It could be the power supply, too, in case you have many components in
your system. Especially with Athlon systems this in an often overlooked
source of various diverse kind of problems. The processor itself already
pulls a fairly high current, so if there are also enough other power
consuming parts in the system (like HDs, CD-burner, a video card with
the latest gee-whiz graphics engine, several NICs, soundcard, TV-tuner,
and who knows what...) then there's a chance that this is just too much
for the power supply.  It usually is a bit difficult to correctly
estimate the required total power, so it's always a good idea to have a
bit more available. As a general rule of thumb, anything that gets
warm/hot consumes noticeable power -- so your HD probably is one such
candidate. For a typical Athlon system, I wouldn't go below a 300W
power supply, though that pure number isn't the whole truth -- as you
might expect there are differences in quality. Before actually failing
completely, some of them tend to exhibit less desirable properties,
like voltages dropping below the tolerances, spikes/ripples in the
output, etc... (unfortunately, I can't recommend a specific model or
manufacturer, and availability changes quickly, anyway -- hopefully you
know someone in a computer shop you can trust to give proper advice).

Personally, I'd get out my oscilloscope and check the level/smoothness
of the power supply's output lines... yet I understand that not
everyone is an ex electronics junkie, and thus may not have one of
those devices in the attic ;)  But maybe you have a friend who knows
someone who owns such equipment... For the less tricky problems of this
kind a simple multimeter (around $10) will do as well, though it will
not detect spikes an such...  Many modern BIOSes provide a similar
voltage monitoring functionality, but the problem with this is that you
can't watch it in vivo, while compiling...

Does the problem actually always (reproducibly) occur only *after* a
while of compiling activity, or does it also occasionally happen at
random without a 'power consuming history' preceding it?  This minor
distinction might help to tear apart whether it's a temperature-related
or a more static 'just-a-bad-RAM' problem.

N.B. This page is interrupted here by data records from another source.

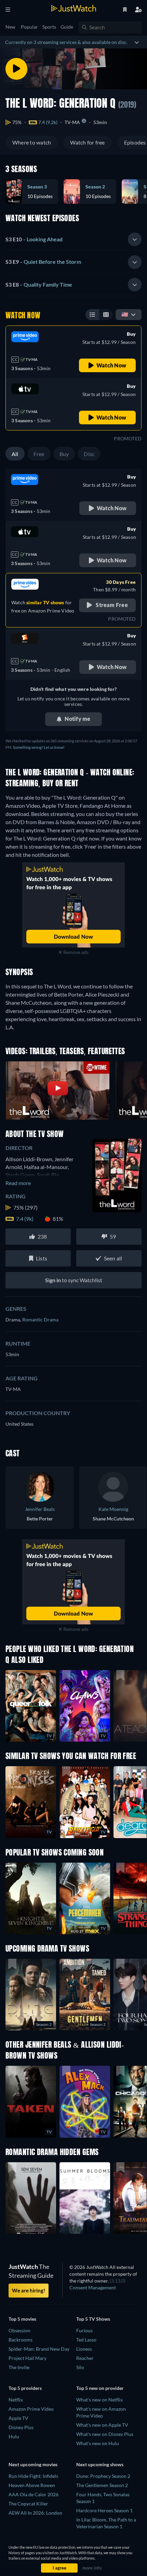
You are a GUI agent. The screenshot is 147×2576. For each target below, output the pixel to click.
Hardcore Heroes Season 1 (104, 2510)
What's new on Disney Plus (104, 2434)
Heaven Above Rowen (32, 2485)
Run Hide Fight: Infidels (33, 2476)
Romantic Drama (40, 1319)
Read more (18, 1183)
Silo (80, 2367)
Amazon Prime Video (31, 2409)
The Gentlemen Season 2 (102, 2485)
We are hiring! (28, 2290)
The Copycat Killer (28, 2503)
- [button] (34, 239)
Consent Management (92, 2287)
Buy (64, 454)
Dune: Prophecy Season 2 (103, 2476)
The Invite (19, 2367)
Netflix (16, 2400)
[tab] (73, 239)
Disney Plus (21, 2427)
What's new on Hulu (97, 2443)
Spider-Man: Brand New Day (39, 2349)
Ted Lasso (86, 2340)
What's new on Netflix (99, 2400)
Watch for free (87, 142)
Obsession (19, 2330)
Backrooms (20, 2340)
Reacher (85, 2358)
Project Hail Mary (27, 2358)
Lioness (84, 2349)
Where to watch (31, 142)
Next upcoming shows (99, 2464)
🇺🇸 (124, 314)
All (15, 454)
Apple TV (18, 2418)
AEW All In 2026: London (35, 2513)
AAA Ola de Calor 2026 (33, 2494)
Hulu (14, 2436)
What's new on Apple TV (102, 2425)
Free (39, 454)
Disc (89, 454)
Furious (84, 2330)
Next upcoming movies (33, 2464)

Okay, I think I've rambled enough again, so just one last remark on the
temperature of your hard disk:  I'm not so sure about the very latest
WD models, but other WD hard disks I've come across (which are
beginning to gather dust by now), also do get quite warm, but are
working fine otherwise. In short, I don't assume that this is the
problem.

Good luck,

- Almut

PS: which kernel are you using?  I've heard faint rumours that with the
most recent kernel(s) there may be a subtle bug in memory management
which could strike the innocent user, who got used to not expecting
such troubles with linux. Not sure, though... so don't nail me down on
that...  Anyway, to rule out software-side issues, have you tried
running a different kernel version for testing purposes?
(Or is that what you are trying to do at the moment, but can't complete
as a result of that very problem...? ;)